__TASK BRIEF__
In the entries below, which lines run from the one containing "Screen dimensions: 800x555" to the one containing "Given: Click the blue square gizmo handle"? Copy exactly those lines, ends included, and no others.
[[ ENTRIES PROVIDED open ]]
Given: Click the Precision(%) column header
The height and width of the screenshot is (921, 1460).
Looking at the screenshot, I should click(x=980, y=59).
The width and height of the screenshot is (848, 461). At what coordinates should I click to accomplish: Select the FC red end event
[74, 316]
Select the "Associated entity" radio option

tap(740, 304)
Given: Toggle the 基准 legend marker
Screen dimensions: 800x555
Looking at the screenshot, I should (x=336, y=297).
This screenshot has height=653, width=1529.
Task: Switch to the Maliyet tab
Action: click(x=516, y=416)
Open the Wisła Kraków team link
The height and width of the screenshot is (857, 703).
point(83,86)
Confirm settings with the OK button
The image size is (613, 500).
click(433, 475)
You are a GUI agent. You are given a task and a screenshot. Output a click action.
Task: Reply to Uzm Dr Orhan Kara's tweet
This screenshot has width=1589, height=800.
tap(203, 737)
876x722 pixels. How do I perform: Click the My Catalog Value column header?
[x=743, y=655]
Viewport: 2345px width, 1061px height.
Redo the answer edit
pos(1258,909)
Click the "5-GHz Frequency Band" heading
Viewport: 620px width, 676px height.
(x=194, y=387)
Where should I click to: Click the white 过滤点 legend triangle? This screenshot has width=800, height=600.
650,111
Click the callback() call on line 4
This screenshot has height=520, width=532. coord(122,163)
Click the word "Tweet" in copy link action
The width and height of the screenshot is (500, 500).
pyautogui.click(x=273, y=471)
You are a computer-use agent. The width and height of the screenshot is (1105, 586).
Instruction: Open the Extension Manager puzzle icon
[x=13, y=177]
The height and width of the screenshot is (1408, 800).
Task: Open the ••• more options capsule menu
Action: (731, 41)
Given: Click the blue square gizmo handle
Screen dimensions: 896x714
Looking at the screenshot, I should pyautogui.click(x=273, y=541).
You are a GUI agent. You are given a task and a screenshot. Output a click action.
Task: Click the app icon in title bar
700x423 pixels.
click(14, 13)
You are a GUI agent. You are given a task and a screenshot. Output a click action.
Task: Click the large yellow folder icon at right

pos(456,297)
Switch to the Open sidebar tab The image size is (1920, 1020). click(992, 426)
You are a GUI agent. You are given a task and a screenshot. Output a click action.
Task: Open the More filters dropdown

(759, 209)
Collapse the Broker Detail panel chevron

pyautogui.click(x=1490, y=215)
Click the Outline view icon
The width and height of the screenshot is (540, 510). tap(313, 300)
[[ ENTRIES PROVIDED closed ]]
__YOUR RESPONSE__
Screen dimensions: 800x555
Looking at the screenshot, I should (x=336, y=297).
This screenshot has height=653, width=1529.
Task: Switch to the Maliyet tab
Action: click(x=516, y=416)
Open the Wisła Kraków team link
The height and width of the screenshot is (857, 703).
point(83,86)
Confirm settings with the OK button
The image size is (613, 500).
click(433, 475)
You are a GUI agent. You are given a task and a screenshot. Output a click action.
Task: Reply to Uzm Dr Orhan Kara's tweet
This screenshot has width=1589, height=800.
tap(203, 737)
876x722 pixels. How do I perform: Click the My Catalog Value column header?
[x=743, y=655]
Viewport: 2345px width, 1061px height.
Redo the answer edit
pos(1258,909)
Click the "5-GHz Frequency Band" heading
Viewport: 620px width, 676px height.
(x=194, y=387)
Where should I click to: Click the white 过滤点 legend triangle? This screenshot has width=800, height=600.
650,111
Click the callback() call on line 4
This screenshot has height=520, width=532. coord(122,163)
Click the word "Tweet" in copy link action
The width and height of the screenshot is (500, 500).
pyautogui.click(x=273, y=471)
You are a computer-use agent. The width and height of the screenshot is (1105, 586).
Instruction: Open the Extension Manager puzzle icon
[x=13, y=177]
The height and width of the screenshot is (1408, 800).
Task: Open the ••• more options capsule menu
Action: (731, 41)
Given: Click the blue square gizmo handle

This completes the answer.